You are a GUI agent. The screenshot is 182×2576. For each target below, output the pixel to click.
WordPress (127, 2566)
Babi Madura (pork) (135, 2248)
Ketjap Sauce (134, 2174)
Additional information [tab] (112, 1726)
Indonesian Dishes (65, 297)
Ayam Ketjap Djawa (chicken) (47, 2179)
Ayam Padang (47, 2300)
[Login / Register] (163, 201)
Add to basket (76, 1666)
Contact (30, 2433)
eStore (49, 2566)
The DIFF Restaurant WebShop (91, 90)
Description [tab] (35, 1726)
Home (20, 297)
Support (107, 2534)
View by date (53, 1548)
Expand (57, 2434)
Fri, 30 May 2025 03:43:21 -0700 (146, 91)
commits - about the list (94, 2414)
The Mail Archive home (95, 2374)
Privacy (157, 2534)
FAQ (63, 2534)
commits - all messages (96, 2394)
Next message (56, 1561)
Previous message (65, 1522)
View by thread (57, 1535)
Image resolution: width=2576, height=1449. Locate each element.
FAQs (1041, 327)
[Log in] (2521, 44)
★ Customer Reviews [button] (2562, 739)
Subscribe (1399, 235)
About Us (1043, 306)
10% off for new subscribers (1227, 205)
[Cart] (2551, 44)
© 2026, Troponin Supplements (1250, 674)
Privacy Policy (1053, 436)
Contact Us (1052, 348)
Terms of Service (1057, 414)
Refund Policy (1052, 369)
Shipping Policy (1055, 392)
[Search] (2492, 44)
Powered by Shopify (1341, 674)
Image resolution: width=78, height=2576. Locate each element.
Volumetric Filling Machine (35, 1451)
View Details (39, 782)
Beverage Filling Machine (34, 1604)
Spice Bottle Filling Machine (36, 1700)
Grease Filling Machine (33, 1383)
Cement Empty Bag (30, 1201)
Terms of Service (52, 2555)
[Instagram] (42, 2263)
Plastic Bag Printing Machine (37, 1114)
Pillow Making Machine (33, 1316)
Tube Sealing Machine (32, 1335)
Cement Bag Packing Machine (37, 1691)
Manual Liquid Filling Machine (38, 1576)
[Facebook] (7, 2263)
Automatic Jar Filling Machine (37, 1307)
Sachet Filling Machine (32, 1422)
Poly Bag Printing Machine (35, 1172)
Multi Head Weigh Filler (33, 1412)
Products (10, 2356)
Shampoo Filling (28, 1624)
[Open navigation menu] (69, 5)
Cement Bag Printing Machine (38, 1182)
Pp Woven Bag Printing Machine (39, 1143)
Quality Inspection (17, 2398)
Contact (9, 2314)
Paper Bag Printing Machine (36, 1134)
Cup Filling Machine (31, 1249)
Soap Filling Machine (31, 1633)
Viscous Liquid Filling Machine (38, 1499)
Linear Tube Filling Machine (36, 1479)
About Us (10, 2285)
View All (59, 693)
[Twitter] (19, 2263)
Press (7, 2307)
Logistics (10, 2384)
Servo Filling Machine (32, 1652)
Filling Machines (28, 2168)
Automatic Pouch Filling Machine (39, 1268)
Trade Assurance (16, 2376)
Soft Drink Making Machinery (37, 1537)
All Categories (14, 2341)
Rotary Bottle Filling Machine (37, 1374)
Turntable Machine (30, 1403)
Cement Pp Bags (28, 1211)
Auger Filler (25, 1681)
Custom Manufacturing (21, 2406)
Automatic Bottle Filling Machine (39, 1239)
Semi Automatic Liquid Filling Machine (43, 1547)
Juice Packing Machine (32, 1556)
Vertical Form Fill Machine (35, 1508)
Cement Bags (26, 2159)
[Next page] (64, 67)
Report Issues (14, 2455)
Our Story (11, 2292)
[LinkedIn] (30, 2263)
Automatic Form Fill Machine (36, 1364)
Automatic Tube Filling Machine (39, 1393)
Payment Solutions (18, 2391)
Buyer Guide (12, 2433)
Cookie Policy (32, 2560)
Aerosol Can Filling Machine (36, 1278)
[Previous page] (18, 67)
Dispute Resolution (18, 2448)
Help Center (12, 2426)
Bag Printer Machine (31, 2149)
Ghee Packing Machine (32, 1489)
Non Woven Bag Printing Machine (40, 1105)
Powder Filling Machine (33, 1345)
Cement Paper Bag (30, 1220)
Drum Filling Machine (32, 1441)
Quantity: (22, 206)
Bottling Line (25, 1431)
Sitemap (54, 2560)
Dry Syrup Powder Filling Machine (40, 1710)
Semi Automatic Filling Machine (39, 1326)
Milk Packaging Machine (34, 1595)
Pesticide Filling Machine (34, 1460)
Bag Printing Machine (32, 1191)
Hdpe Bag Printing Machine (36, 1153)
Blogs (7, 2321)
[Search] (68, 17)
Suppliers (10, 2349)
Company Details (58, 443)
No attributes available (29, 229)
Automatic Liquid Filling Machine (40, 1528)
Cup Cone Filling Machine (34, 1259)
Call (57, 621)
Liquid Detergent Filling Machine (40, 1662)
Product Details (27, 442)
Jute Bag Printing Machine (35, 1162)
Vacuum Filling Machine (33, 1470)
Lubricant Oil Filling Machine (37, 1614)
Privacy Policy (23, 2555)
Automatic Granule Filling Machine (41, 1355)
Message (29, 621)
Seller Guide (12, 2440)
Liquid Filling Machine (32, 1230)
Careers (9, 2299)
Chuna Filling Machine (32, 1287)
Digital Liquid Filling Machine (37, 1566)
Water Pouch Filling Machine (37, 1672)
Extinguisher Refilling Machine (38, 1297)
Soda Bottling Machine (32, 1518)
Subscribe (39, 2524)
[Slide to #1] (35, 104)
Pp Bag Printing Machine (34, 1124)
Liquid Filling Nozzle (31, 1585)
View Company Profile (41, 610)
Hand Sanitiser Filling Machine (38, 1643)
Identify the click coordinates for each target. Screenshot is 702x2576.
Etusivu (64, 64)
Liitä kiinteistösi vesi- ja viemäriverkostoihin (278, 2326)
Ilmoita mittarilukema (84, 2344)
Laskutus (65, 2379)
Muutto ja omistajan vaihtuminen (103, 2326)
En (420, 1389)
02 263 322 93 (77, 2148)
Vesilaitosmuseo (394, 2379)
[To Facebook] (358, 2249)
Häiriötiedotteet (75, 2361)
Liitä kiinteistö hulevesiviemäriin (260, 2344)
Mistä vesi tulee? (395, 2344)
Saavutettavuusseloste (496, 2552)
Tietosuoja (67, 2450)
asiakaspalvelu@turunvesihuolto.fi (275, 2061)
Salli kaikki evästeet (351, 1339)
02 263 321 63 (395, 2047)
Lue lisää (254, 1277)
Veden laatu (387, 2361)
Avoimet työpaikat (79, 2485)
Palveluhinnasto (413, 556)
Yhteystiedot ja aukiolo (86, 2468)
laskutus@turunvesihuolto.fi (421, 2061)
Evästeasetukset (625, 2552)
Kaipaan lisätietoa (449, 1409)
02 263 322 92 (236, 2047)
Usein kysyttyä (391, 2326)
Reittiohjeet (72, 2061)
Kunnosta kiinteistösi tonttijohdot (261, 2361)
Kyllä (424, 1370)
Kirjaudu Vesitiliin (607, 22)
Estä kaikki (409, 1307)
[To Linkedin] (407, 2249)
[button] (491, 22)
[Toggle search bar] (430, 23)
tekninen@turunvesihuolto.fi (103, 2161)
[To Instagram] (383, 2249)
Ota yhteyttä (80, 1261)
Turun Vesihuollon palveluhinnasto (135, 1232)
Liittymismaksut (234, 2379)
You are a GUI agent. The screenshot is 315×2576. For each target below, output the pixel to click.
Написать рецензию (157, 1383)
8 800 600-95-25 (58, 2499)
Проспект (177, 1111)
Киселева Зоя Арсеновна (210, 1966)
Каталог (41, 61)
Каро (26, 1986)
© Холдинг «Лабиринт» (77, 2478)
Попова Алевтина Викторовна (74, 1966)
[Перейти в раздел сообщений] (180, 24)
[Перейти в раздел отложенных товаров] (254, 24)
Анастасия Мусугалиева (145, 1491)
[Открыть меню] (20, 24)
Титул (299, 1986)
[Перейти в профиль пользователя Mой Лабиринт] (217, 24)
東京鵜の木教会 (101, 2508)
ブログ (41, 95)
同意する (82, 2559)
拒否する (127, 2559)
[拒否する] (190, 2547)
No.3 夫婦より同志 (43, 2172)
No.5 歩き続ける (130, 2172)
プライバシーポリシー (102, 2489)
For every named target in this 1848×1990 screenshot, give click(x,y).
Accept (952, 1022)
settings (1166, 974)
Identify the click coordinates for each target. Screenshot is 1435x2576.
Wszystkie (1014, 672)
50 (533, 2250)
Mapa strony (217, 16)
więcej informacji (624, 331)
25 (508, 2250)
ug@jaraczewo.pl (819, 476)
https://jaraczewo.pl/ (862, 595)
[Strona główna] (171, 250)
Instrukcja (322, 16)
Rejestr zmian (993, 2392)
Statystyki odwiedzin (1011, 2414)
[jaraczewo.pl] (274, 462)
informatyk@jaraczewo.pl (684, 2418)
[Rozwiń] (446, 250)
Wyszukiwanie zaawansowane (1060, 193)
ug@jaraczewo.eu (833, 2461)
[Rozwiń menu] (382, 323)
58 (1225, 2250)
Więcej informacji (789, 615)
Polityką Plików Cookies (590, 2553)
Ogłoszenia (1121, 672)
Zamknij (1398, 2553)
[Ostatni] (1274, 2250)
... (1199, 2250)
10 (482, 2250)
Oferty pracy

What you will do: Working from the material above, retype exactly the lines from the one with "Automatic Jar Filling Machine (37, 1307)" through the one with "Cement Bag Printing Machine (38, 1182)", both included, and only those lines.

Solution to this exercise:
Automatic Jar Filling Machine (37, 1307)
Sachet Filling Machine (32, 1422)
Poly Bag Printing Machine (35, 1172)
Multi Head Weigh Filler (33, 1412)
Products (10, 2356)
Shampoo Filling (28, 1624)
[Open navigation menu] (69, 5)
Cement Bag Printing Machine (38, 1182)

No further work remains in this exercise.